Ever since, travel agents have tapped into this data to help travelers compare prices across multiple airlines, search seat availability and book tickets.
In 2005, Chris Lopinto saw an opportunity to aggregate this data into a one-stop shop for frequent fliers and business travelers. With his father, John, and uncle, Joseph, he launched Patchogue-based ExpertFlyer.com.
The subscription-based site provides travelers with access to in-depth, real-time airline information, from fares and seat maps to seat inventory available for awards (such as frequent-flier miles) and upgrades — information they can’t find on free travel websites such as Orbitz or Kayak. The site has general flight information for about 400 airlines and information on award and upgrade availability for about 70 airlines.
Lopinto, 36, said the company is working to expand its award and upgrade information but has faced some turbulence from the airline industry along the way.
“The airlines hold their data very close to the vest,” he said.
In the beginning, and still to some extent, the company has had to convince airlines that it’s not trying to compete with them, he said. ExpertFlyer.com doesn’t sell tickets or book travel but rather aggregates data by tapping into multiple global distribution systems (GDS), services that distribute airline data to travel agents. “It’s always an ongoing work in progress to educate the airlines,” said Lopinto.

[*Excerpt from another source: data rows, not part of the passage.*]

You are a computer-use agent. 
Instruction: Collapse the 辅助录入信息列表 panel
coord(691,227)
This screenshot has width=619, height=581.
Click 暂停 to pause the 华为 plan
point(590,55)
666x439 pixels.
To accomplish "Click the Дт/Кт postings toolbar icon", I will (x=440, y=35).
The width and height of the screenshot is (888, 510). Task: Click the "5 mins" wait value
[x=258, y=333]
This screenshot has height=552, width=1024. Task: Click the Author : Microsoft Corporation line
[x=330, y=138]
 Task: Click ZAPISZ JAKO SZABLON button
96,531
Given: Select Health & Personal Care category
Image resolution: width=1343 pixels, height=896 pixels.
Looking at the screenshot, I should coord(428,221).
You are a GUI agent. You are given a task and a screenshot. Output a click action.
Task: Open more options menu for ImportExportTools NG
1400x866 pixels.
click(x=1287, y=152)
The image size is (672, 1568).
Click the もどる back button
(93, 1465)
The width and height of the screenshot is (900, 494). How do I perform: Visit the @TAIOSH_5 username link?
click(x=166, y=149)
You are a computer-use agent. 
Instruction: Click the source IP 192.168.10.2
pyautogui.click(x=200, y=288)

One expert said this isn’t surprising.
“Content has value,” said Robert Mann, president of Port Washington-based R.W. Mann & Co., an airline industry analysis firm.
The airlines may not want certain flight information circulated by a third party if they don’t “see a corresponding benefit,” said Mann, noting “this is a battle for control of content.”
When ExpertFlyer first launched, Lopinto said, he fielded multiple queries from airlines concerned about the site.
That has died down, and over the years the company has created relationships with some airlines that provide ExpertFlyer with information beyond what it could pull from airline reservation systems. One such airline, American Airlines, did confirm it has a relationship with ExpertFlyer, but declined to comment further.
Still, the site faces resistance from at least one carrier, Delta Air Lines, which Lopinto said asked ExpertFlyer to remove Delta’s flight information in the fall of 2014. ExpertFlyer complied, fearing Delta would ultimately take steps to prevent the company from seeing its data in the GDS. This past December though, he said, ExpertFlyer began adding back Delta flight information by tapping into a non-GDS source.
Delta didn’t respond to requests for comment, and some other carriers declined to comment or didn’t respond to a general inquiry from Newsday on the service ExpertFlyer provides.
Still, there is demand for this type of information, particularly for those booking award travel, said Mann.
“Knowing the availabilities beyond what the carrier will display to you, which is really a yes or no display, is more informative,” he said.
A carrier may display if there is availability to use your miles to book award travel or upgrades, but not display the total number of these tickets available per flight, said Lopinto.
With ExpertFlyer, travelers can set an alert so they will be informed when award and upgrade availability opens up on a particular airline, as well as when a particular fare class or seat becomes available.
“I use that all the time,” said Ray Watson, vice president of global technology for Dallas-based Masergy Communications, who travels approximately 150,000 miles per year.
Travelers like Watson pay a subscription fee to access the site ranging from $4.99 to $9.99 per month or $100 annually depending upon the plan. There is a free version that allows a user to set one free seat alert at a time, said Lopinto.
“For people who travel a lot, it cuts through a lot of the clutter,” noted Watson.
Down the line, ExpertFlyer wants to include even more award/upgrade inventory and might even branch out into other travel data beyond air, said Lopinto.
“It’s an ongoing process, but now we’re at the point where we’ve established an equilibrium with the industry,” he said.